The dilemma of modern biology, and in particular molecular biology, is that staggering amounts of data have been and still are being accumulated and stored, but the question of what to actually do with this vast data set is still in its infancy. A great deal of emphasis in biological science is placed upon bioinformatics , essentially storing information and data in library catalogs that can be retreived. The main examples here are the mapping of the human genome and the vast stores of information on protein structure that are held in various protein data banks. The dna sequences of hundreds of organisms have been decoded and stored in this way, and massive sequencing efforts seek to identify mutations in a variety of genes in cancers. The vast volume of data that is produced requires automated/computer systems to read it and to compare sequencing results; consequently there have been considerable advances in computational biology and bioinformatics/biostatistics with major efforts in gene finding, sequence alignment, genome assembly, protein structure etc.

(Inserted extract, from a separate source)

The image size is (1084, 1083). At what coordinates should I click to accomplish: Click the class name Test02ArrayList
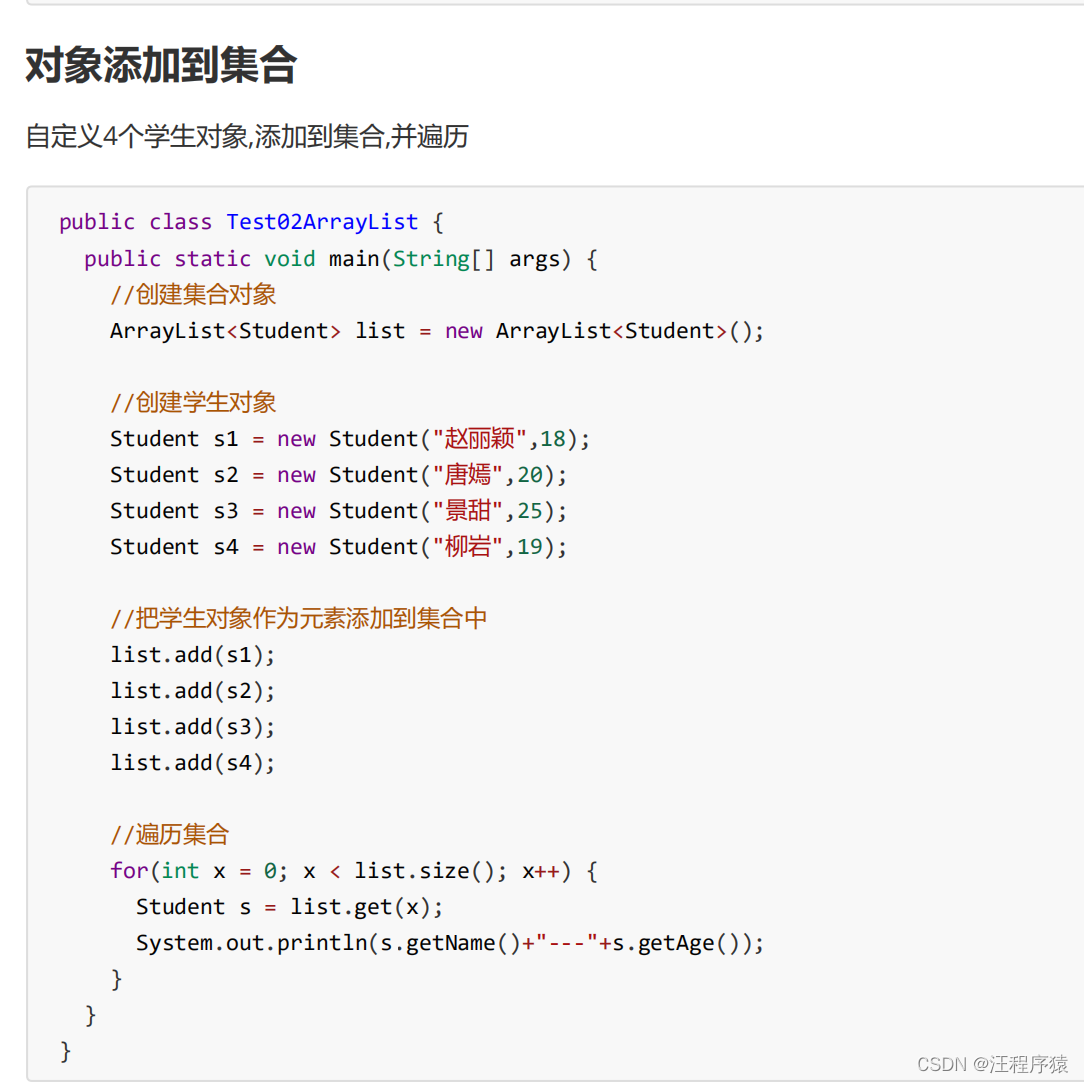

This is of course very important but in itself may never reach the deeper understanding of what actually makes life function, and how these processes can go awry and produce pathological states, disease and cancer. The list of ‘working parts’ is essentially complete but a deep and fundamental mathematical-physical understanding of how the parts actually function together to generate the underlying processes of life is still essentially lacking–the whole is still much greater than the sum of the parts. The explosion of information produced by the genomics revolution will be difficult to understand without the continued application of powerful mathematical methods. Knowing how to properly describe and fully utilize this data using such methods could also open up new and powerful applications in medicine, genetic engineering, drug design and cancer therapy.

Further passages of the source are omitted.